This is exactly why I'm having a hard time right now.


I might be back later.


----------



## Veracity (Sep 8, 2013)

I Am Probably Wrong said:


> Your biggest problem is Kakashi vs Hiruzen. Kakashi can finish off Hiruzen before anyone else is done with their battle, thus giving his fighting strength to another member of team 7, Sakura more than likely, as she cannot beat her opponent.



I disagree. I think Tsunade can finish of Sakura far before Kakashi can finish of Hiruzen. Sakura has virtually no impressive speed feats, no impressive durabilty feats, and isn't even close to a taijustu master. & to top of it, she has absolutely no hype. Atleast Hiruzen has hype and almost equals Kakashi in taijustu skill. 

Tsunade would have wasted close to zero of her already amazing chakra.
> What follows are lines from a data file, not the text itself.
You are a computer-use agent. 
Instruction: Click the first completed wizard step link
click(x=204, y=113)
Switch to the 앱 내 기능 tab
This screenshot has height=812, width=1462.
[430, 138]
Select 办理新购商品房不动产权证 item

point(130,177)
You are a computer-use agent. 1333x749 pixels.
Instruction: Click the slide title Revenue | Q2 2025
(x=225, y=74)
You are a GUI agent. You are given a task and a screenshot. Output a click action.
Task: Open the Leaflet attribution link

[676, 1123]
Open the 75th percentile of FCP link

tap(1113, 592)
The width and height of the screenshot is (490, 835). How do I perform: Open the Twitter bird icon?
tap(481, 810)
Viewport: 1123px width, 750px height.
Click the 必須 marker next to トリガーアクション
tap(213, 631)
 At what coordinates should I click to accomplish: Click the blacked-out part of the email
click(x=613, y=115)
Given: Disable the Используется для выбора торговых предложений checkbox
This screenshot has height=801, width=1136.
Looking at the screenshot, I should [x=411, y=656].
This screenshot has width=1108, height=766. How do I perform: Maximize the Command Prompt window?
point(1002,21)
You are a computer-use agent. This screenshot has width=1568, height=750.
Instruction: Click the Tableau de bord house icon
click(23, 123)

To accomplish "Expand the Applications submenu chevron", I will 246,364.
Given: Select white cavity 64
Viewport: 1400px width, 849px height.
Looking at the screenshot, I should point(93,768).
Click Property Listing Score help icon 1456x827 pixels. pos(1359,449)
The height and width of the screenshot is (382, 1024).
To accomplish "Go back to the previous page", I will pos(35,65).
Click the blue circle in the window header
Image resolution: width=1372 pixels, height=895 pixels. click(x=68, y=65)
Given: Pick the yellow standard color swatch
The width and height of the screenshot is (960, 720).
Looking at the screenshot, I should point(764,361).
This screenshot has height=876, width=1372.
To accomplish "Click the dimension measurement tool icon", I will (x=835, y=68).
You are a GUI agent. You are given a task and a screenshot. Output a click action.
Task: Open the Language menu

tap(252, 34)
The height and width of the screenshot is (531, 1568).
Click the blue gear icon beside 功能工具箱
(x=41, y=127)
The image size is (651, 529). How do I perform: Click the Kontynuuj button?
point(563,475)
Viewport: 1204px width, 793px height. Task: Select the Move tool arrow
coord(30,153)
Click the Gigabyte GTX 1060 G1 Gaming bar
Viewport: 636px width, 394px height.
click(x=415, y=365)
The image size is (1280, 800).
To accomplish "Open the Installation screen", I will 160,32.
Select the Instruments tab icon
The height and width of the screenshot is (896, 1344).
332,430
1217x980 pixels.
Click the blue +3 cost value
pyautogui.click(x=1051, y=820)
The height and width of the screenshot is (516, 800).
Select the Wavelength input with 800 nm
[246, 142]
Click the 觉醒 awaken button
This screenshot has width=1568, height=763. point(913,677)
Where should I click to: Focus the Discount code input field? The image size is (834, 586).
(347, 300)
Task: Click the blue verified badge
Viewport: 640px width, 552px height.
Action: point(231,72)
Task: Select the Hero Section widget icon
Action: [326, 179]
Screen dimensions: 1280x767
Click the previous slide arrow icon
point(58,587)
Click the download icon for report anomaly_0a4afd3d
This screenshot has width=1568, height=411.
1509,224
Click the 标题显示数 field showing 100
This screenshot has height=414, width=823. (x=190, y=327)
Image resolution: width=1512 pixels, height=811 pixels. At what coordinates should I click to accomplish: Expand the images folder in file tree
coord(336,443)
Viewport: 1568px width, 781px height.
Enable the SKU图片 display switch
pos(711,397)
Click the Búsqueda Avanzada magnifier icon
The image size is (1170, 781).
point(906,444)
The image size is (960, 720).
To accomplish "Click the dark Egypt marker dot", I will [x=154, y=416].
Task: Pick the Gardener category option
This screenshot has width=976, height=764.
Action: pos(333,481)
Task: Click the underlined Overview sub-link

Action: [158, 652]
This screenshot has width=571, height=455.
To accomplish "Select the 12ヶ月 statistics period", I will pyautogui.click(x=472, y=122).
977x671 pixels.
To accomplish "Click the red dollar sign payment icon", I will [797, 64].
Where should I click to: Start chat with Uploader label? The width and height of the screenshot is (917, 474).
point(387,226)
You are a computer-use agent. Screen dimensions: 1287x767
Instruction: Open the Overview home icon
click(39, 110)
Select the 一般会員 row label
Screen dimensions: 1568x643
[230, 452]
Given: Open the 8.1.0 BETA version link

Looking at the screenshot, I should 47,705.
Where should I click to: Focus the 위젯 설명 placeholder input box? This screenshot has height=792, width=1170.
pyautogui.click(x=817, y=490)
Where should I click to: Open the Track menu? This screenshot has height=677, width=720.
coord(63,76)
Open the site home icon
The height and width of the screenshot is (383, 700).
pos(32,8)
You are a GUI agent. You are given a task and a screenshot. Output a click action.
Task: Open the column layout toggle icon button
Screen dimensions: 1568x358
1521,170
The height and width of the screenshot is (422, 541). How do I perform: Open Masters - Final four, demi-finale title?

While Kakashi Would have atleast used lighting blade to finish off Hiruzen and probably a Suiton to counter Hiruzens Katon. And if Kakashi has his haxed Kamui, then he finishes off Tsunade. If not, he loses.


----------



## 640Naruto640 (Sep 8, 2013)

With all those restrictions on Team 7, the Sannin easily takes this no-difficulty


----------



## Miyamoto Musashi (Sep 8, 2013)

Likes boss said:


> I disagree. I think Tsunade can finish of Sakura far before Kakashi can finish of Hiruzen. Sakura has virtually no impressive speed feats, no impressive durabilty feats, and isn't even close to a taijustu master. & to top of it, she has absolutely no hype. Atleast Hiruzen has hype and almost equals Kakashi in taijustu skill.
> 
> Tsunade would have wasted close to zero of her already amazing chakra. While Kakashi Would have atleast used lighting blade to finish off Hiruzen and probably a Suiton to counter Hiruzens Katon. And if Kakashi has his haxed Kamui, then he finishes off Tsunade. If not, he loses.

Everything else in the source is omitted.